We represent the fact that it supplies electricity by defining an outgoing feature, e.g., an abstract feature out feature. The fact that it supplies power is indicated by the property SEI::PowerSupply. You associate this property value with the outgoing feature. The values are real values in units of mW (milli watts), W (watts), KW (Kilo watts).
Users should also associate a component type as the type of the feature. This ensures that when connections are made that only features dealing with electricity are connected to each other.

Electrical Power Consumers

Any component type can be an electrical power consumer. We represent this by an incoming feature, e.g., in feature. In this case we use the property SEI::PowerBudget to indicate the demand for electrical power. Again the values are reals in units of watts.

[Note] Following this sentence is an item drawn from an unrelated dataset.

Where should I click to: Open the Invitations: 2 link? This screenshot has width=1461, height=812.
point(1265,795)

Electrical Power Transmission System

We use system, device, or abstract components to represent the transmission system for electrical power. It has the property SEI::PowerCapacity in units or watts. It indicates the amount of electrical power it is able to handle.
The component type also has abstract features to indicate connection points to suppliers and to consumers. Feature connections are used to make the actual connections.

Electrical Power Analysis

Electrical power analysis is available under the Analyses/Architecture menu as Analyze power requirements, or by clicking on the battery icon in the tool bar. The command is invoked on the selected instance model.

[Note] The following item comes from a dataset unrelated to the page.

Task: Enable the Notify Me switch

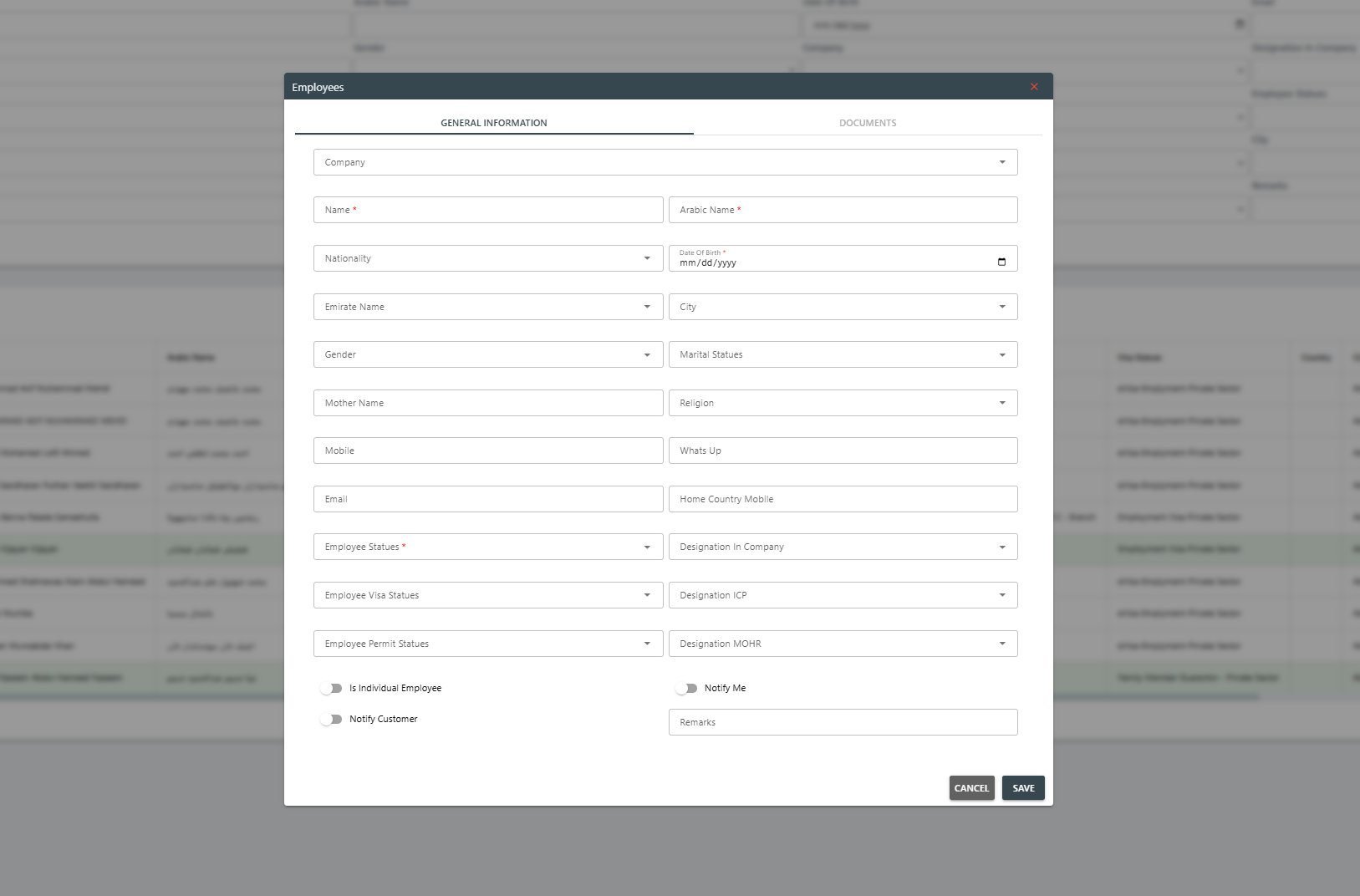Action: (686, 689)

The analysis is performed for each component that represents a transmission system. The analysis identifies all suppliers and totals the supply. Similarly, it totals the budgets of all consumers. The analysis then ensures that neither the supply total, nor the budget total exceeds the capacity. It also ensure that the budget total does not exceed the supply total.
The results of the analysis are recorded in a report under the reports/Power folder. It shows for each transmission system the capacity, the list of suppliers and their amount, the list of consumers and their budgets, as well as their totals. The report closes with the comparison results.
The result comparisons are also recorded as Eclipse Markers and can be viewed in the Eclipse Problems view.

Note that in the problems view you can define filters to to sort the view by problem marker type, and to only see Markers of certain types.

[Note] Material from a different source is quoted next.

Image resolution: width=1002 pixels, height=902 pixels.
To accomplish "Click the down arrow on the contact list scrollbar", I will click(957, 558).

Electrial Power Transmission Subsystems

Electrical power transmission systems can themselves be consumers of electrical power that they receive from another transmission system rather than directly from a supplier. For example, a transmission subsystem may draw its power from a transmission backbone. This is modeled by an incoming feature with a power budget property.

Examples

One example is available on Github/Osate and is called ResourceBudgets. You instantiate the top level system called MySystem as a tier0 model or as a tier2 model. It has a single transmission system.

A second example is available on Github/Osate and is called MutliTierAircraftExample. You will find a set of project under MultiTierAircraft with the AADL model. The example is from the System Architecture Virtual Integration (SAVI) initiative. It has a backbone transmission system as well as a subsystem within the IMA of the aircraft.
The project AircraftSpecified represents Tier1, i.e., a single layer. AircraftIntegrated represents variants of Tier2, which includes the Integrated Modular Avionics (IMA) at one level of detail.

Note: The example also includes a requirement and verification plan specification for automated incremental life cycle assurance under the ALISA plug-ins (see ALISA help for details).